(Items from a data source)
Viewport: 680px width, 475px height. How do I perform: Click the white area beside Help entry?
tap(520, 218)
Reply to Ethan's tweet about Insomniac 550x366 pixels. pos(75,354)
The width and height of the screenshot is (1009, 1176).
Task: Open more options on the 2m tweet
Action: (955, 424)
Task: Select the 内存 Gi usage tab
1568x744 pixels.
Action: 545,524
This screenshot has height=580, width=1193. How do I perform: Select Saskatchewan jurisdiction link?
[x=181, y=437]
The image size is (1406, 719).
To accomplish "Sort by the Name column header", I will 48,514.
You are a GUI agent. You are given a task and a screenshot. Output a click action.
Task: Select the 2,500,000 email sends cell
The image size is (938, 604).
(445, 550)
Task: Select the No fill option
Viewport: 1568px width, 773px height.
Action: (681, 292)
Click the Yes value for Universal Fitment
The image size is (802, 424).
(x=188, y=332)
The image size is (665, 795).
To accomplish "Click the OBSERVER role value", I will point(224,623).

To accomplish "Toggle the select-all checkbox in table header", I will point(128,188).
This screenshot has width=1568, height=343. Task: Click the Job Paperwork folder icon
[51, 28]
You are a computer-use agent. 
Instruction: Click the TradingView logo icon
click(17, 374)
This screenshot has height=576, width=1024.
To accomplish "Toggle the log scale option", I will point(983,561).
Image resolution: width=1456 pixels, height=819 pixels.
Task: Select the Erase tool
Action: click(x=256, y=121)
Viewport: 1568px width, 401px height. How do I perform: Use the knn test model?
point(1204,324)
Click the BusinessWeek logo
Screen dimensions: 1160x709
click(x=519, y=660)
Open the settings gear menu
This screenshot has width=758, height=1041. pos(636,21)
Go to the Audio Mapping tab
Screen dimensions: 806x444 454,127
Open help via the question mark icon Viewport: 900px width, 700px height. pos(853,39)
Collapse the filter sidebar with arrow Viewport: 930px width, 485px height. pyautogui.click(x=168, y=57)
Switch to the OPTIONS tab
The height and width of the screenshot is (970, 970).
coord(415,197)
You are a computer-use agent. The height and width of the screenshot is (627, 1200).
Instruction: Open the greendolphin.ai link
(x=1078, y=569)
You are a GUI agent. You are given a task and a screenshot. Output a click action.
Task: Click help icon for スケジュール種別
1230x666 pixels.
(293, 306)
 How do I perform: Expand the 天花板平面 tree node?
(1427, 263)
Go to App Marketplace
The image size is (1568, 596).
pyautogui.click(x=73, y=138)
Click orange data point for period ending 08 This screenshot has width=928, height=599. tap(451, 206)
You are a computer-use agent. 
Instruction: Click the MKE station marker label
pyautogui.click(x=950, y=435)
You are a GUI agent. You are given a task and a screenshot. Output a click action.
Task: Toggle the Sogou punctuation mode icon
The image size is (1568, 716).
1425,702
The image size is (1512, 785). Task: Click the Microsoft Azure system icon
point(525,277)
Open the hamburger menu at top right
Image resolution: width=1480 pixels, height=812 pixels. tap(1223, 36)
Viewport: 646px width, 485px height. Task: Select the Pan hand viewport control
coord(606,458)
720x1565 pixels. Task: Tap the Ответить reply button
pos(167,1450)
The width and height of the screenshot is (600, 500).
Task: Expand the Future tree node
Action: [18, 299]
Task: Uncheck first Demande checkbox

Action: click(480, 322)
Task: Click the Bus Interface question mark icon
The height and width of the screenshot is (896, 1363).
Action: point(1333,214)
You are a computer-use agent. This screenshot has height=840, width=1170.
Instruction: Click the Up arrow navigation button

Aim of the exercise
When a line in the records holds the string "header", copy that line.

Answer for the task
To accomplish "Sort by the Name column header", I will 48,514.
To accomplish "Toggle the select-all checkbox in table header", I will point(128,188).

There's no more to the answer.